2. Science becomes so advanced that 100 years old will ‘feel’ young
US News reports that data from the Census Bureau shows that, “Nationwide, the centenarian population has grown 65.8 percent over the past three decades, from 32,194 people who were age 100 or older in 1980 to 53,364 centenarians in 2010. In contrast, the total population has increased 36.3 percent over the same time period.” Those are interesting numbers and hopefully, those seeing an age in the triple digits can attest to having quite the journey. Even more so, with more people reinventing themselves in lieu of having a midlife crisis in their 50’s, more people might actually live an entire “second life” as the population reaching that 100-mark milestone continues to grow.

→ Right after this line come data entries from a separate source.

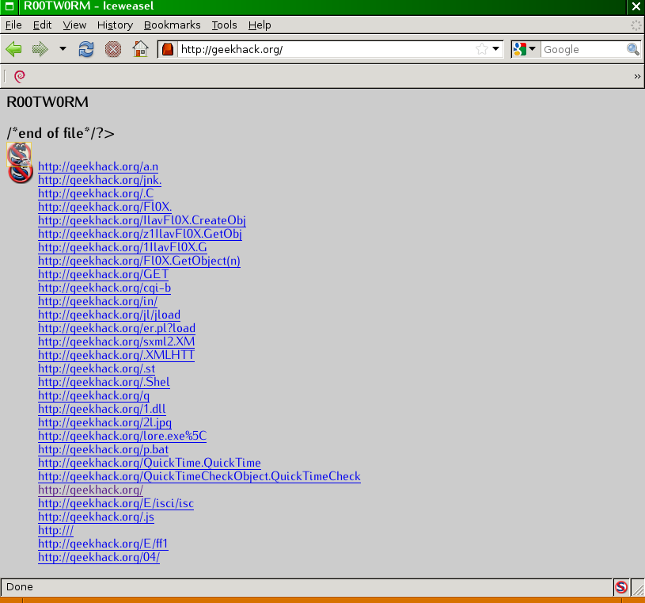Click inside the Google search box

pyautogui.click(x=582, y=49)
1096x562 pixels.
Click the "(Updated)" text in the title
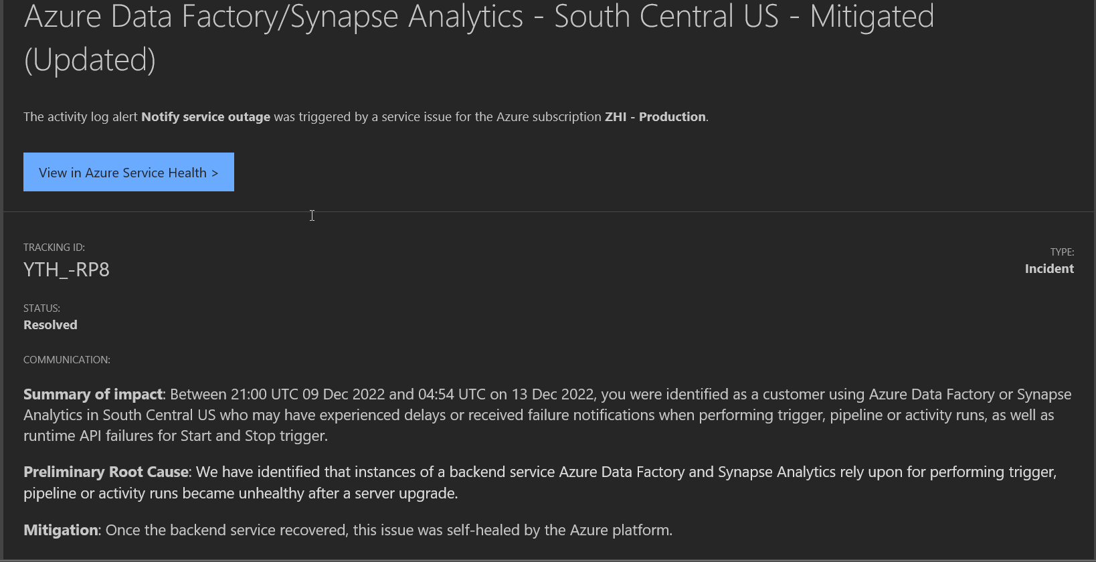point(90,60)
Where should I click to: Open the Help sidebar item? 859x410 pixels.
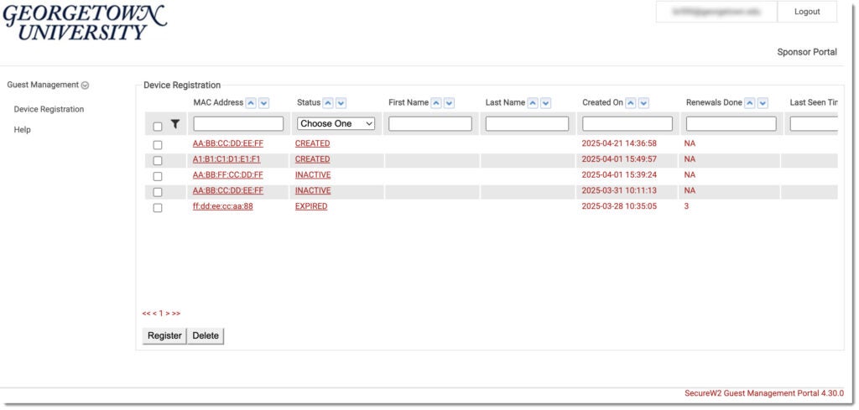[23, 130]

As science brings us closer to finding the fountain of youth, we all have to look at how we want to make the most of it.
3. 3D printing of custom body parts becomes the norm for prosthetics
With the introduction of 3D printing into the medical world, it seems that almost nothing is impossible. The ability to use the dimensions of real life body parts to recreate a replacement for use in complex surgeries can dramatically increase the accuracy of outcomes. And when it comes to prosthetics, the recreated body part can be so close to the original that is almost mistaken for the real thing. A Discovery News article highlights the importance of this advancement as it relates to children born with microtia, a congenital deformity of the external ear. The article states that, “reconstructive surgery solutions can involve long, painful operations or prosthetics that rarely resemble the real thing…However, Cornell bioengineers and physicians have offered new hope by using 3D printing and injectable gel molds to create an artificial ear that looks, feels and functions like a natural one.” Just think of the other possibilities – amazing.

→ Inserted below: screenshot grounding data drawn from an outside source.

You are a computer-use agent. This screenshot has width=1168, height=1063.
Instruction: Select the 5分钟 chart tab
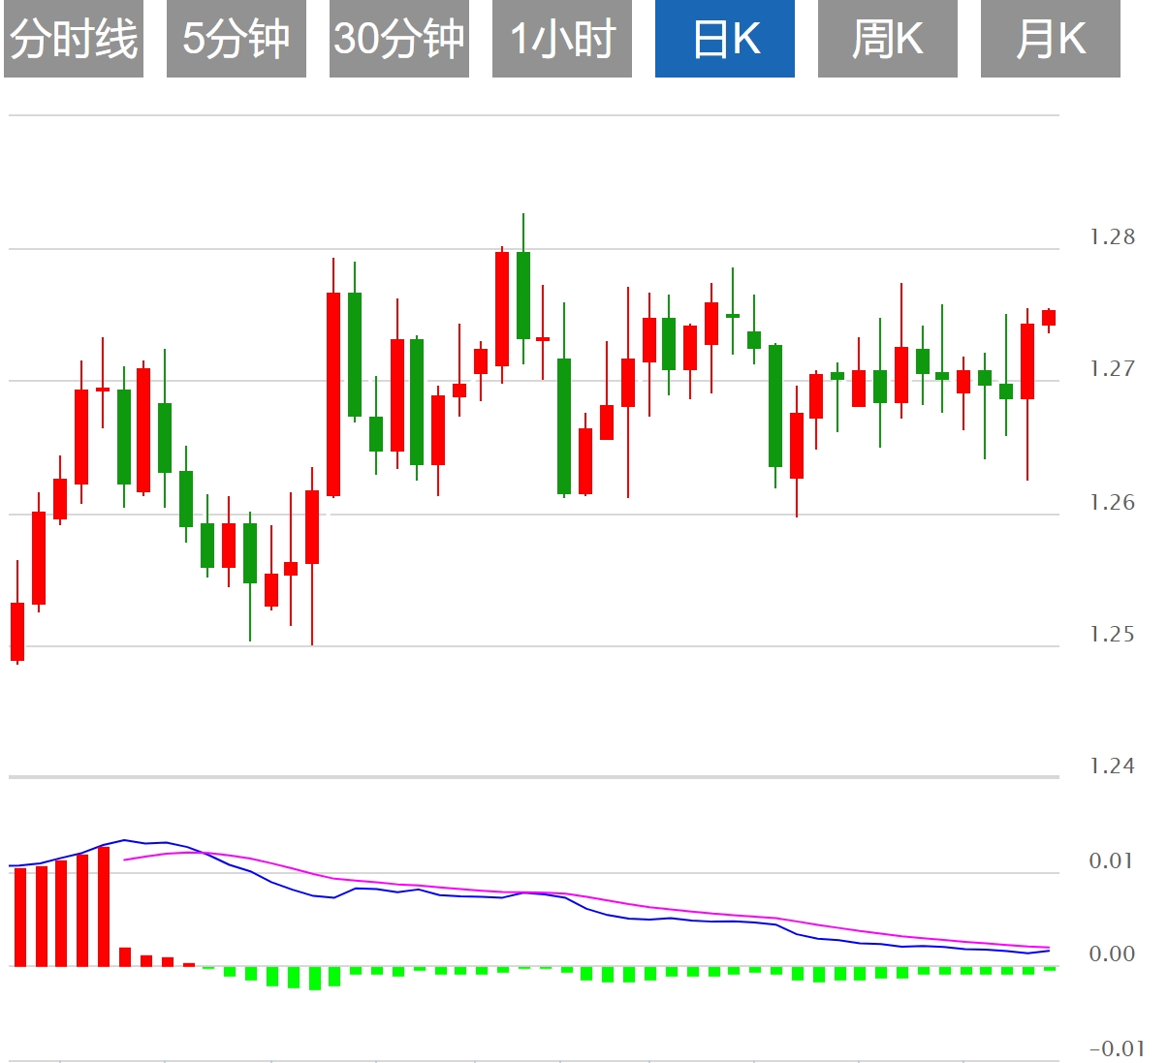237,40
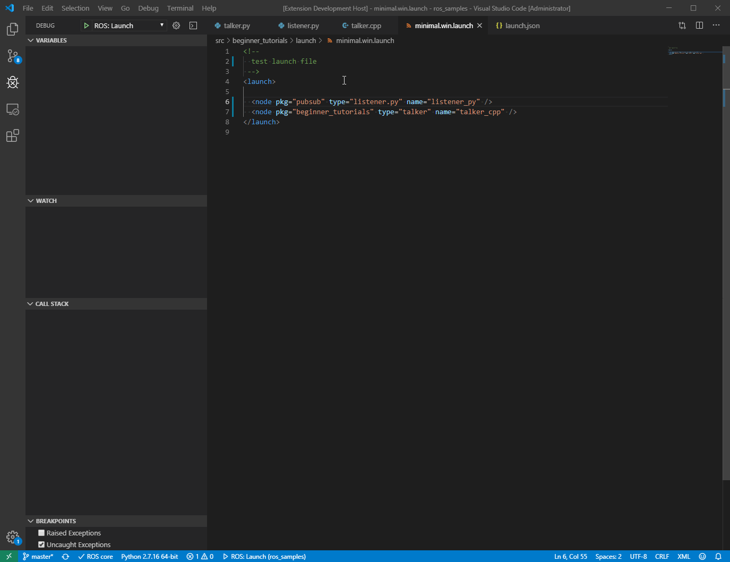Open the Extensions icon in activity bar
The height and width of the screenshot is (562, 730).
[12, 135]
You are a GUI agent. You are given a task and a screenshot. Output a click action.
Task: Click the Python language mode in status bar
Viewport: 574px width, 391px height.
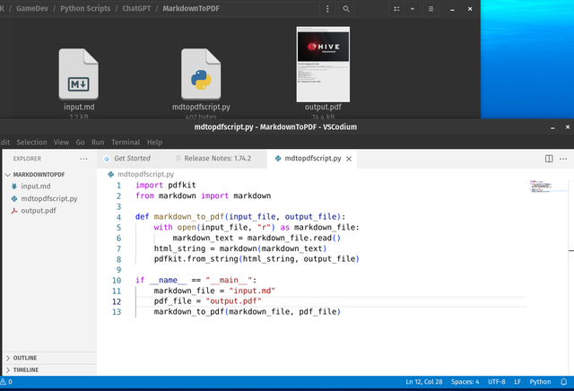click(540, 382)
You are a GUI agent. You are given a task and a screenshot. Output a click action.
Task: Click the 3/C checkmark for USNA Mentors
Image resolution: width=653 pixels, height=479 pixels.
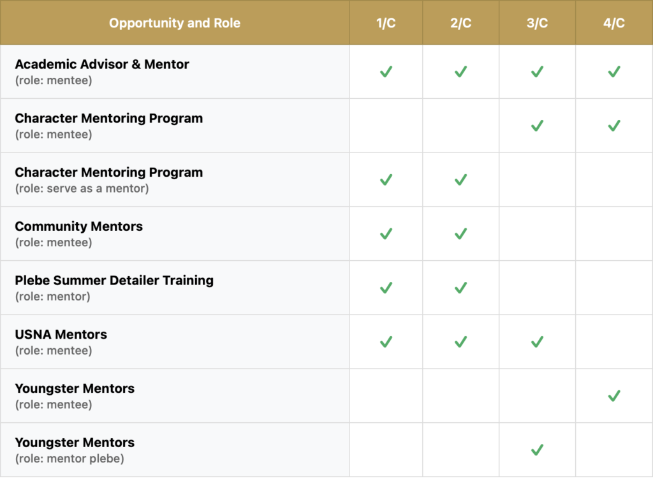[x=537, y=342]
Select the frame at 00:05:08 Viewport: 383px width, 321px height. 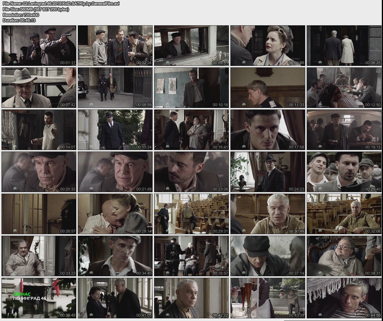point(268,46)
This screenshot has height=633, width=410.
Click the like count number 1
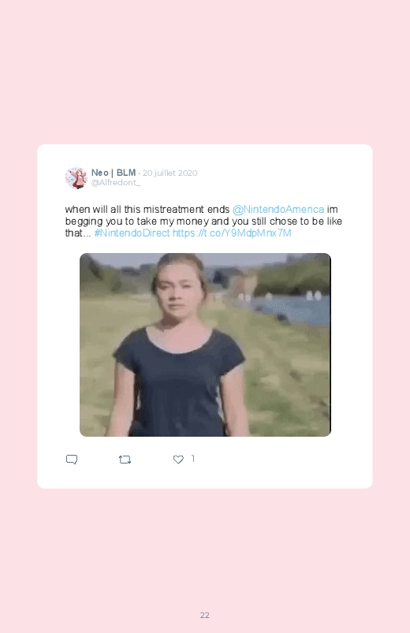click(x=193, y=459)
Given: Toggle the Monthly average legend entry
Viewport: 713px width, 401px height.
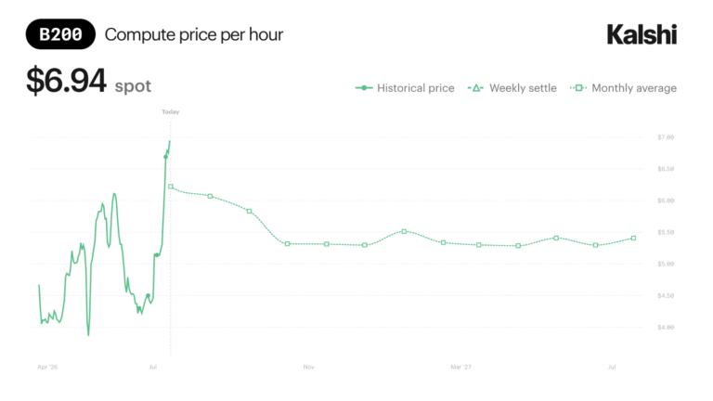Looking at the screenshot, I should click(623, 88).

4. Digital ‘guardian angels’ collect data and help us run our lives
Our mobile devices are already in our pockets, purses, or hands almost all day long. We use them to power our day-to-day communications and activities, and they have become one of our most personal possessions, even carrying an emotional connection. But, what if our mobile devices took their responsibilities one step further and became our daily guardian angels that kept vigilance over us at all times? AT&T has taken our protective nature and mobile device use to the next level through their Digital Life plans that provide in-home monitoring systems and stream the information directly into our palms. As this concept continues to evolve, we could be looking at a device that is in our pocket, but also brings us a layer of protection and warns us when something could happen or is about to happen. This brings a whole new meaning to pocket protector.

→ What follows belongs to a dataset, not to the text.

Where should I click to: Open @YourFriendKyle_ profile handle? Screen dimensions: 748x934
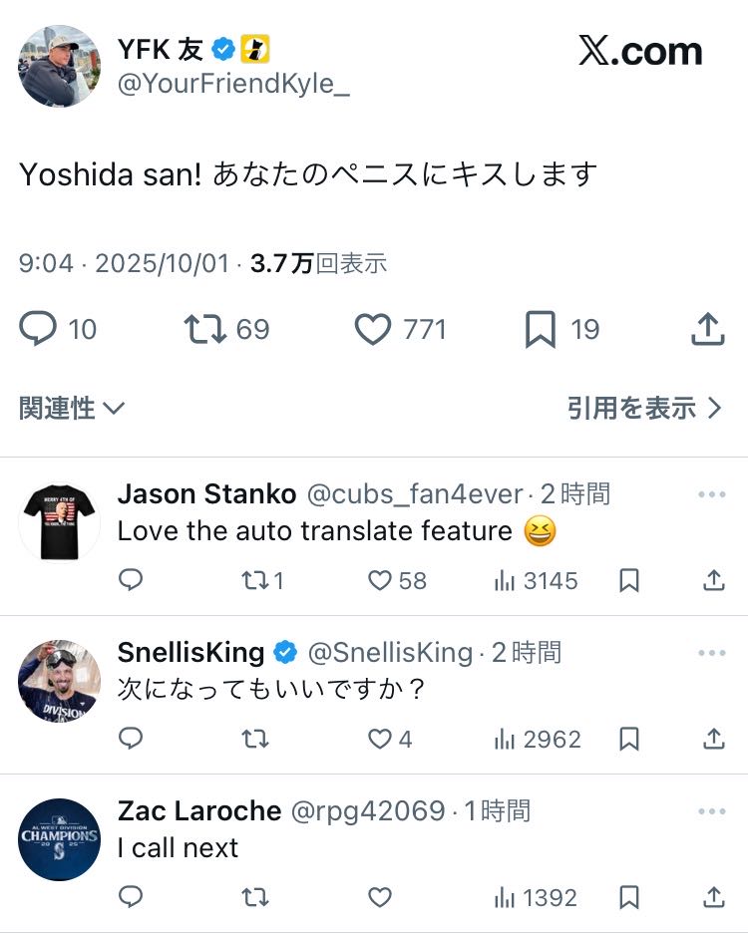pos(234,85)
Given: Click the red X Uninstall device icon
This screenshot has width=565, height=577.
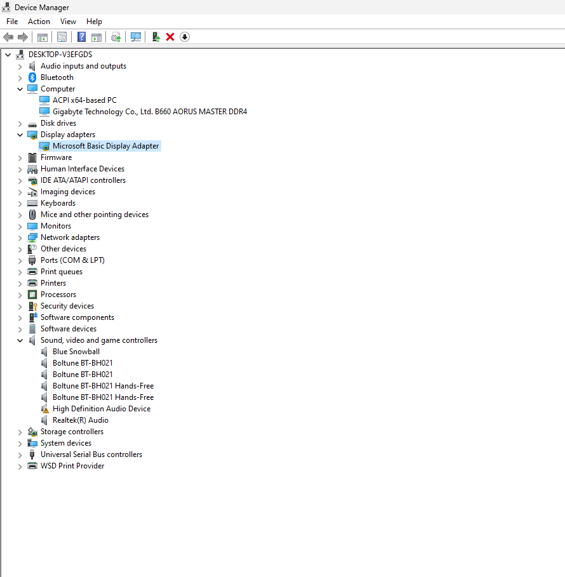Looking at the screenshot, I should pyautogui.click(x=170, y=37).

5. Individuals that drive a self-correcting city environment can actually be the change they want to see
With cities and government tapping into advanced analytic tools, data modeling, the Internet of Things, and machine-to-machine communications to help become smarter and data-driven, there is an opportunity for us to quickly make predictive and responsive changes to improve our cities. The National ICT Australia (NICTA)collected transportation datato figure outhow to improve their systems. One specific study discussed how opt-in participation by drivers will allow the city to blend external factors (weather, road conditions, etc.) with internal factors (maintenance state of the automobile the driver is driving) and make recommendations for the driver (possibly even directly to the car if it is connected) to reduce the likelihood of crashes. There will absolutely be studies and strategies like this in the very near future.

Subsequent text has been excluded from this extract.